__The task__. List every line of the items below that contains the string "search", copying each one in full.
=-=-=
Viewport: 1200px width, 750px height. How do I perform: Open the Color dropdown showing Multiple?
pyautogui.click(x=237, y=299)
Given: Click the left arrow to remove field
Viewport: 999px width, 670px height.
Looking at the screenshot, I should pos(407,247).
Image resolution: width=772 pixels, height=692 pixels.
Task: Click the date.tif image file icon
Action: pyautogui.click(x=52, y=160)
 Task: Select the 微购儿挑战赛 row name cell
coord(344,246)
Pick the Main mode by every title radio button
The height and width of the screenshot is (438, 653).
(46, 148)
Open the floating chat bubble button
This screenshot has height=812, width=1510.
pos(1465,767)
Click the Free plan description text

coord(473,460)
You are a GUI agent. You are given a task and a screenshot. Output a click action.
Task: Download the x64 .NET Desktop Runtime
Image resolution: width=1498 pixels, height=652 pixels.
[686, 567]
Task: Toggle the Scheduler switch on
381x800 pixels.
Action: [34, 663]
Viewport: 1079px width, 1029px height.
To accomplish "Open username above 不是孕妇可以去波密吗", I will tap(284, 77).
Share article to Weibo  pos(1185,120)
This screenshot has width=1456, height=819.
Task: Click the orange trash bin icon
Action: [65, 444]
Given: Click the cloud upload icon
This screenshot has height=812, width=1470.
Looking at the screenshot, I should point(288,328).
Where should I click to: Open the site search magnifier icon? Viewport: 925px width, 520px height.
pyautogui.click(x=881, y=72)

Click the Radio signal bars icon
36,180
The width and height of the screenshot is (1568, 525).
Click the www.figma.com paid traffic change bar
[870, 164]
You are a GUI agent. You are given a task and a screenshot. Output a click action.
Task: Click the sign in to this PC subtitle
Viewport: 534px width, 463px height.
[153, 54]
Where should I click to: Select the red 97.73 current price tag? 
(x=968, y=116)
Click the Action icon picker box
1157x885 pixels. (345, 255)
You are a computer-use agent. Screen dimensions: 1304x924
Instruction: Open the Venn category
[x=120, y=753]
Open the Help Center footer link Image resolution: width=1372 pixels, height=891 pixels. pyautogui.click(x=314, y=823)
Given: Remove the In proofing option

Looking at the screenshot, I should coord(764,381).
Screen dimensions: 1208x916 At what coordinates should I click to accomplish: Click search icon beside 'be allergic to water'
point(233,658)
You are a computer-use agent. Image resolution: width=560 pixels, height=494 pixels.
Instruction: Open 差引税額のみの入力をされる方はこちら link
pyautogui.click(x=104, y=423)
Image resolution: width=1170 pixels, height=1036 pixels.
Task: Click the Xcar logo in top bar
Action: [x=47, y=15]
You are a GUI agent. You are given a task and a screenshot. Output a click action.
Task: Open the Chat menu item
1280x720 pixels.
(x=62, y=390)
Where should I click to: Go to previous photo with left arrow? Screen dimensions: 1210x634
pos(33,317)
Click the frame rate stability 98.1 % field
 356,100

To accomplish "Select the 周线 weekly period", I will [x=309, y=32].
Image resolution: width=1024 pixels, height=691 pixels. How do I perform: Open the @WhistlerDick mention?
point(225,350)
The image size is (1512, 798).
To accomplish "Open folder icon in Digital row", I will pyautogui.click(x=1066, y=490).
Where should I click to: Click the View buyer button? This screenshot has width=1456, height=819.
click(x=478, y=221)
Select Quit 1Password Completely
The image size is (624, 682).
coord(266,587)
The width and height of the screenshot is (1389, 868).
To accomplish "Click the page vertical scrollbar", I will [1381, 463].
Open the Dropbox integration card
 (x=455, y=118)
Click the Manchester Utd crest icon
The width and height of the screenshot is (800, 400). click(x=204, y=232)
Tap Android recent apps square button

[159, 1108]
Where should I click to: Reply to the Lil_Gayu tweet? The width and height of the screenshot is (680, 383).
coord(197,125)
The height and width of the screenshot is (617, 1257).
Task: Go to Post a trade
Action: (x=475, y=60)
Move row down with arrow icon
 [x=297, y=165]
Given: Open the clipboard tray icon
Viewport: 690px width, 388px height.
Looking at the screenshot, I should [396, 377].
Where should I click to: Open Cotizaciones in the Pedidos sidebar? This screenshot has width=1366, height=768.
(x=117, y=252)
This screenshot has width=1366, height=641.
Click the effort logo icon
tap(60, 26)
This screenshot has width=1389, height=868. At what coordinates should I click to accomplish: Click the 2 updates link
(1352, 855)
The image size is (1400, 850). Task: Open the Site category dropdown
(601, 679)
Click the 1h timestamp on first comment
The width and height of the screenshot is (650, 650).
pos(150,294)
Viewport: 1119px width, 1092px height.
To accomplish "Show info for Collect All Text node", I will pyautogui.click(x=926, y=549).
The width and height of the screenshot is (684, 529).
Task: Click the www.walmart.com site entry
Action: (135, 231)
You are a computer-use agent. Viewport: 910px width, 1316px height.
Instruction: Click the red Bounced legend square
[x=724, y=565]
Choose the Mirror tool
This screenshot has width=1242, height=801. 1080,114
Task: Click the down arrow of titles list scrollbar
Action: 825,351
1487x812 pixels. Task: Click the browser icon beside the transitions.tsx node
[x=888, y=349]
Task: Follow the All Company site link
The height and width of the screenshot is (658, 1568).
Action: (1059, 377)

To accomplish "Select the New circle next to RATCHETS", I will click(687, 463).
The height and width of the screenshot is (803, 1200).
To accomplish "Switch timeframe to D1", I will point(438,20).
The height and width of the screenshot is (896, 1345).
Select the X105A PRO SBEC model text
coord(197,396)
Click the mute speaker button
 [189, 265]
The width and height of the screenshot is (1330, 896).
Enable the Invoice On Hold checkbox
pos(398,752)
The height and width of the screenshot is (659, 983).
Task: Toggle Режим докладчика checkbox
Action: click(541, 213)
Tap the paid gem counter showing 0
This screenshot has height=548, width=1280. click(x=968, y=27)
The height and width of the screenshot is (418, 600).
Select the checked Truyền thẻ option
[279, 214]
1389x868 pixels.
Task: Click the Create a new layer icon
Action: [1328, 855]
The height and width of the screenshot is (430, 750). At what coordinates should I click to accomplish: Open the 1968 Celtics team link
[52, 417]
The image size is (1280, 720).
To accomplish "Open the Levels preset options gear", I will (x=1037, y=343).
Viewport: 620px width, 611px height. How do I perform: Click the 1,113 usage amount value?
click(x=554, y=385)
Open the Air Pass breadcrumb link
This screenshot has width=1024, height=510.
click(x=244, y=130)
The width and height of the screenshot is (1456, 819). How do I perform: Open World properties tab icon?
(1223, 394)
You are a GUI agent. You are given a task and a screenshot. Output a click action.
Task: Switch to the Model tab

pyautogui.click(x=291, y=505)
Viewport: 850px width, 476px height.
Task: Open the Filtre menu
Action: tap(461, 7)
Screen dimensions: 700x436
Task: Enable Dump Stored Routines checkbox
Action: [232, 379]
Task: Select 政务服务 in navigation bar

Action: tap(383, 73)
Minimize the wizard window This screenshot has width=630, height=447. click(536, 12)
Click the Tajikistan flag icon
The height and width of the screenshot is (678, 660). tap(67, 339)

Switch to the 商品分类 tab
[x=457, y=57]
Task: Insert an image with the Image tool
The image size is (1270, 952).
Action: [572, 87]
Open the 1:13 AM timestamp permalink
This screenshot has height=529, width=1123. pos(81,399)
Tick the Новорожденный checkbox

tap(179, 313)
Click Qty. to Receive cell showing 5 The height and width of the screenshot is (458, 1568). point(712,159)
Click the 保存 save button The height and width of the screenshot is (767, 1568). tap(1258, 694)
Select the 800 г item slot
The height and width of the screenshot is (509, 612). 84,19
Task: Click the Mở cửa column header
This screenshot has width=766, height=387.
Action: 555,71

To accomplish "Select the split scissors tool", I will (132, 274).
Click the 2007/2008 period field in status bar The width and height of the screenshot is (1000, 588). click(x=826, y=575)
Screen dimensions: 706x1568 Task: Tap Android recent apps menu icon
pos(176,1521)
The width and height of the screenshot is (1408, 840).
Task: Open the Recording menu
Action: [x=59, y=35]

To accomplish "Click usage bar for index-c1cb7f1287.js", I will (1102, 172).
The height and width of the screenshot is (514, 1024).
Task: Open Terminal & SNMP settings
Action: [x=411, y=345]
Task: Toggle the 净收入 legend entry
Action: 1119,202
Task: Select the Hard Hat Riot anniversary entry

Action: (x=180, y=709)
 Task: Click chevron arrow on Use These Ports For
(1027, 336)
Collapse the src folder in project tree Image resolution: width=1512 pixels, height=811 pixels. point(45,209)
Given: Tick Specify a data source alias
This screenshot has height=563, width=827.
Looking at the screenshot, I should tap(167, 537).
=-=-=
__Task output__.
Where should I click to: Open the site search magnifier icon? Viewport: 925px width, 520px height.
Screen dimensions: 1208x916 At what coordinates should I click to accomplish: Click search icon beside 'be allergic to water'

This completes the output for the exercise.